WHAT TO WORK ON: Copy out each of the rows below word for word, leaving none out.

Click-target data
** Start **
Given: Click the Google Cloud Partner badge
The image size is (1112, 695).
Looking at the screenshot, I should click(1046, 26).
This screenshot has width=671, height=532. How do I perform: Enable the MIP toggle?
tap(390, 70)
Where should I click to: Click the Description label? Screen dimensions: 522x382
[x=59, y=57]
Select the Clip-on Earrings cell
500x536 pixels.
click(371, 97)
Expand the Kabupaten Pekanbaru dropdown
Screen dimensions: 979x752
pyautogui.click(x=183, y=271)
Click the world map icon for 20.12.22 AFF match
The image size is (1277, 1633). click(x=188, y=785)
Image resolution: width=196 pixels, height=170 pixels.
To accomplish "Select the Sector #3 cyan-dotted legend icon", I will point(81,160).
** End **
COMPLETED EXERCISE:
Given: Click the Google Cloud Partner badge
The image size is (1112, 695).
Looking at the screenshot, I should click(1046, 26).
This screenshot has width=671, height=532. How do I perform: Enable the MIP toggle?
tap(390, 70)
Where should I click to: Click the Description label? Screen dimensions: 522x382
[x=59, y=57]
Select the Clip-on Earrings cell
500x536 pixels.
click(371, 97)
Expand the Kabupaten Pekanbaru dropdown
Screen dimensions: 979x752
pyautogui.click(x=183, y=271)
Click the world map icon for 20.12.22 AFF match
The image size is (1277, 1633). click(x=188, y=785)
Image resolution: width=196 pixels, height=170 pixels.
To accomplish "Select the Sector #3 cyan-dotted legend icon", I will point(81,160).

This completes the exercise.